When the test date is approximately one month away, it is wise to meet with the general contractor and HVAC contractor again to ensure the building will be empty of occupants and workers during the blower door test so that no one opens doors or steps on tubing during the test. Some building preparation is also needed before the test is set up. Some items will need to be taped off such as exhaust vents and make-up air. It will need to be determined who will be doing the building preparation work before the test is conducted.
Another item to consider is the number of fans that will be needed for the test. Retrotec has a calculator available for download that can help determine the number of fans needed for any specific project. Building aspects such as conditioned length, width and height along with the air flow requirements and fan models used can be entered to see how many fans will be needed.
It is also important to become familiar with the plans to define the air barrier location. The air barrier of a building is the exact point in a wall, floor and ceiling/roof that separates inside from outside. This is also a good opportunity to plan how and where the fans, tubing, gauges and laptop will be set up. For larger buildings with multiple stories, reference tubing will need to run from the gauges to various floors or zones to ensure that the entire building is reaching the desired test pressure (i.e. +/-75Pa). Other considerations include pinch points in the building that can restrict air flow such as elevator cars and door ways from stairwells.

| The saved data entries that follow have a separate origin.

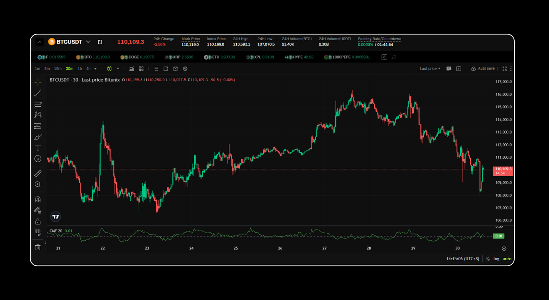Click the Indicators icon in the toolbar
This screenshot has height=300, width=549.
click(131, 68)
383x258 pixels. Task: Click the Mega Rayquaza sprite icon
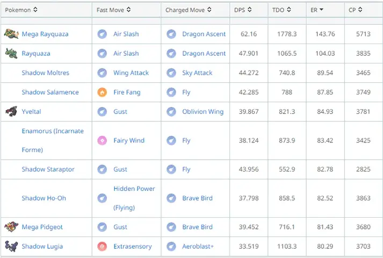[x=11, y=34]
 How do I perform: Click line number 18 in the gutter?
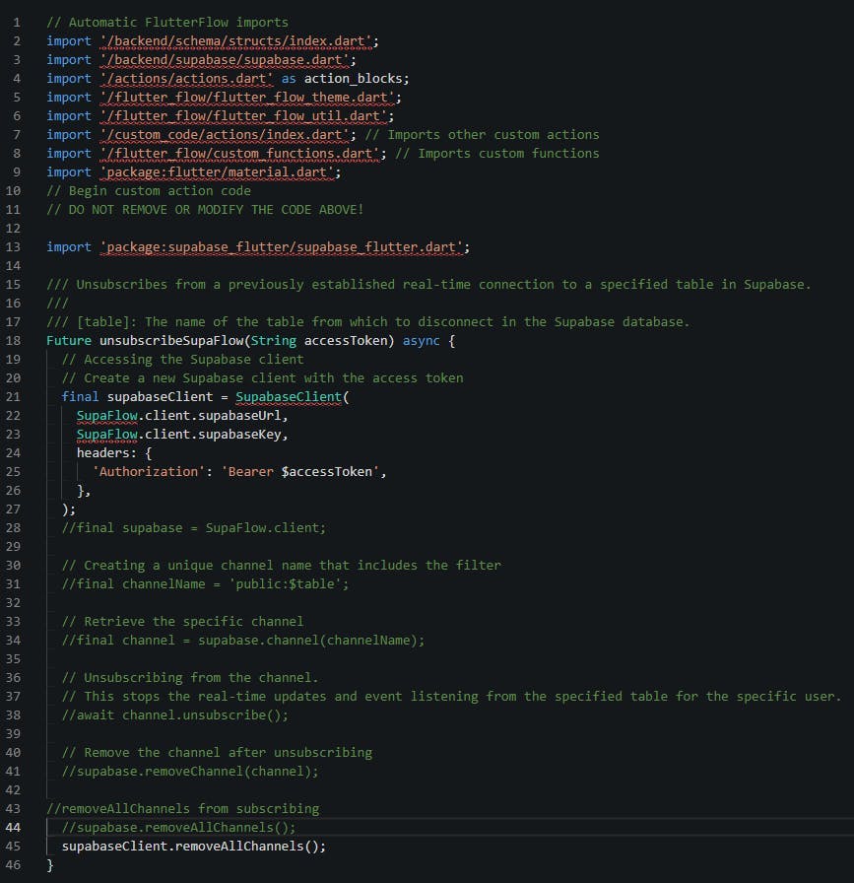[17, 340]
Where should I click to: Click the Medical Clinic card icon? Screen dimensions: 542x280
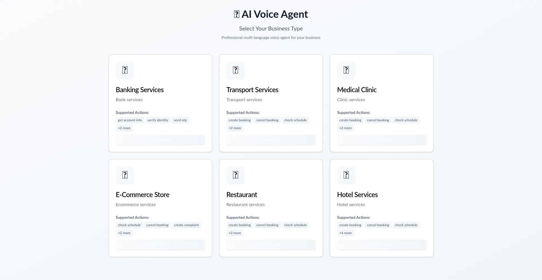tap(346, 70)
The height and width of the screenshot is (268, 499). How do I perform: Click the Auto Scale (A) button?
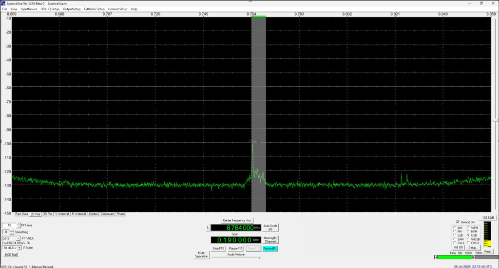[270, 227]
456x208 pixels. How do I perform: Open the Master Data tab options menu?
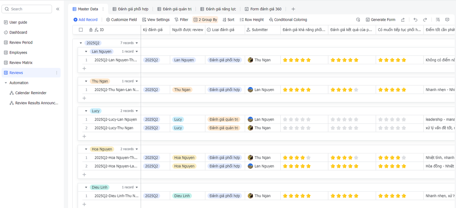103,9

Diagnostics: Locating the Leaks
Once the test is completed, it will need to be determined if the leakage number meets the standards for code, a third party building standard or the owner’s expectations; whichever standards the building is designed to meet. If the building fails the blower door test, leaks will need to be located and sealed. This can be done in a variety of ways. One of the most effective and popular methods for locating leaks is with thermal imaging by using an infrared (IR) camera. This works especially well when combined with the blower door.

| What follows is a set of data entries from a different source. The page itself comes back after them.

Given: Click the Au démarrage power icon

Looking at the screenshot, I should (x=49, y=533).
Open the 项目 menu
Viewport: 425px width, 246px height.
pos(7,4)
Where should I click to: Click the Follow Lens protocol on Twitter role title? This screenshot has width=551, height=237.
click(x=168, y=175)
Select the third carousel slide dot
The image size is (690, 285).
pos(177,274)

If you have enough temperature difference between inside and outside of the building (18°F or more is recommended), the blower door can be run the create a small pressure differential to amplify leaks that can be easily seen on the IR camera display.

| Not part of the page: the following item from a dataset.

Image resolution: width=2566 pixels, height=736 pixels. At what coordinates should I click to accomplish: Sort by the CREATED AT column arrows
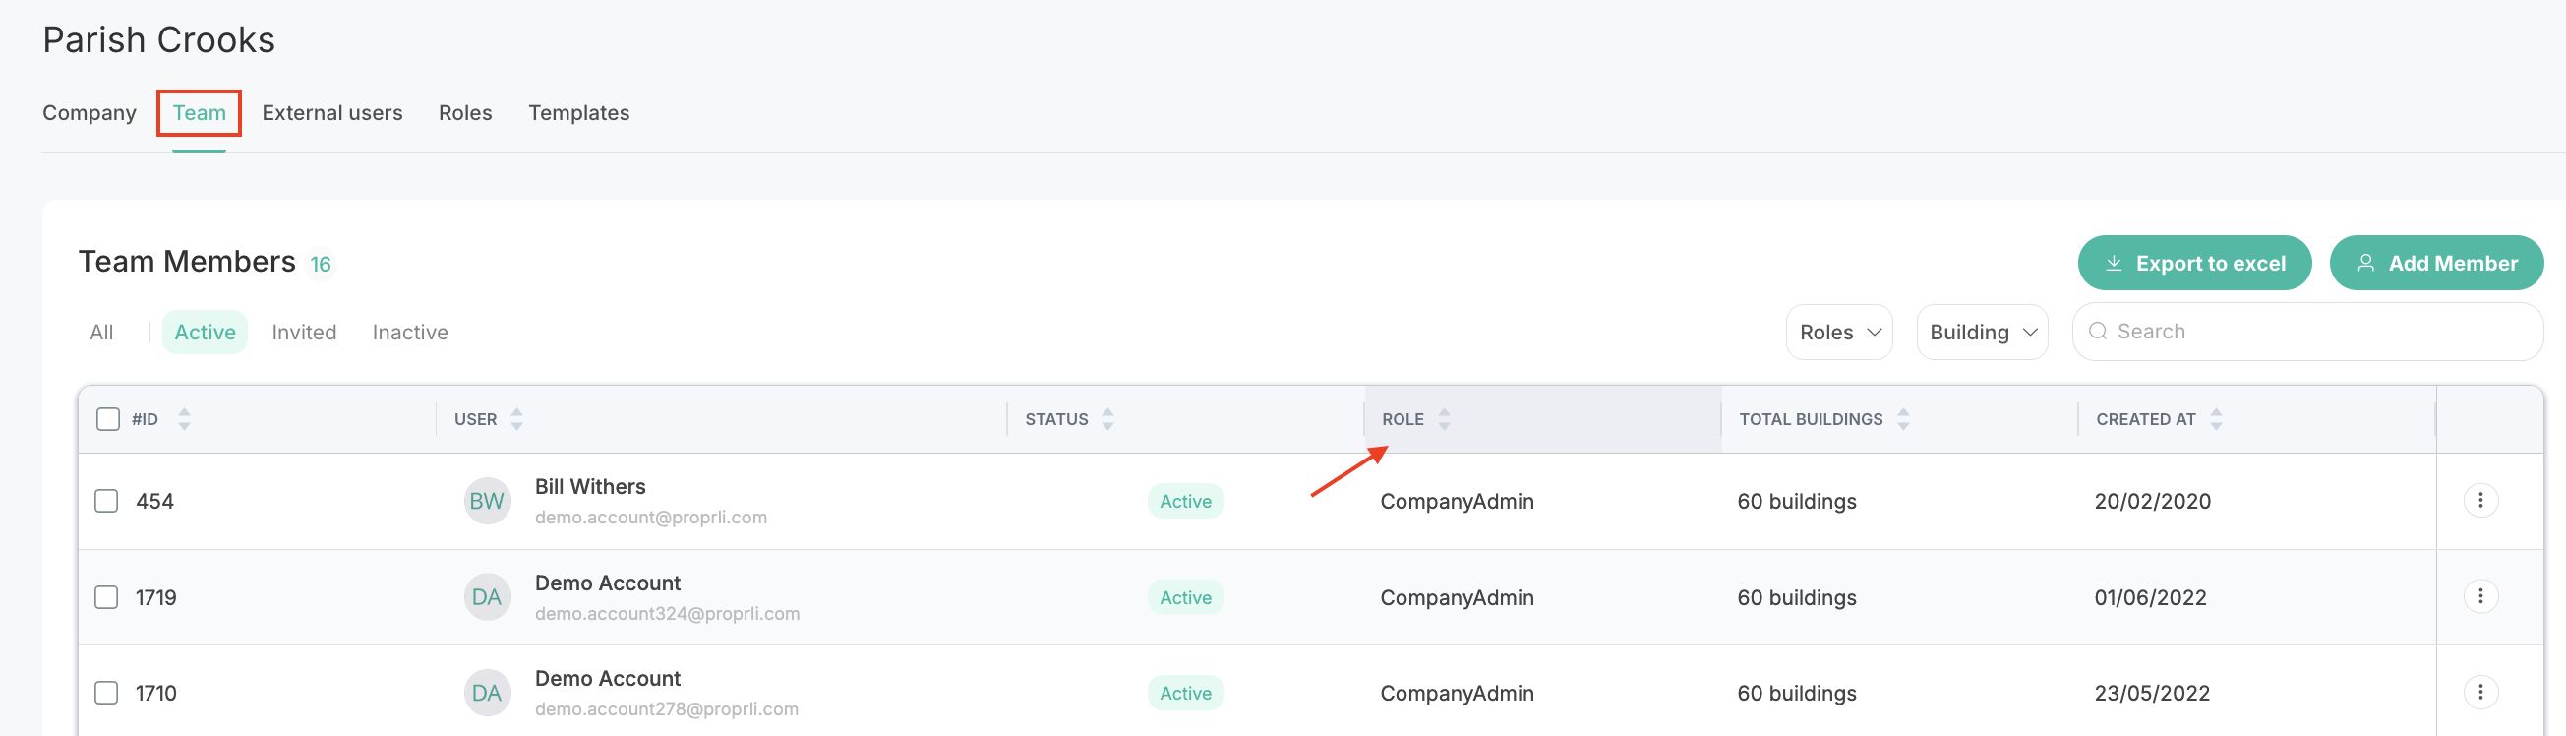pos(2216,419)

Smoke testing with a blower door can also help locate leaks in the building envelope. Vapor emitters such as the Tiny-S handheld fog machine can make air leakage visible in vulnerable leakage areas such as floor to wall connections, around windows and doors, ceiling penetrations or anywhere two dissimilar materials meet that create a gap or crack in the air barrier.
Adding Building Enclosure Testing to Increase Service Offerings
To conclude, building envelope testing can be an additional source of revenue for some technicians from different fields including those who work in commercial test and balance, HVAC and testers who focus primarily on residential projects. This type of work is needed to determine if a new building has passed inspection for code or other standards as well as locating issues within existing buildings to determine causes of high energy bills, comfort issues or moisture problems. Learning how building enclosures behave regarding air leakage, heat and moisture transfer can also be useful when diagnosing issues with mechanical systems. Not all comfort issues are directly tied to the mechanical system, sometimes it has to do with how the enclosure is performing whether it is air leakage or a lack of insulation.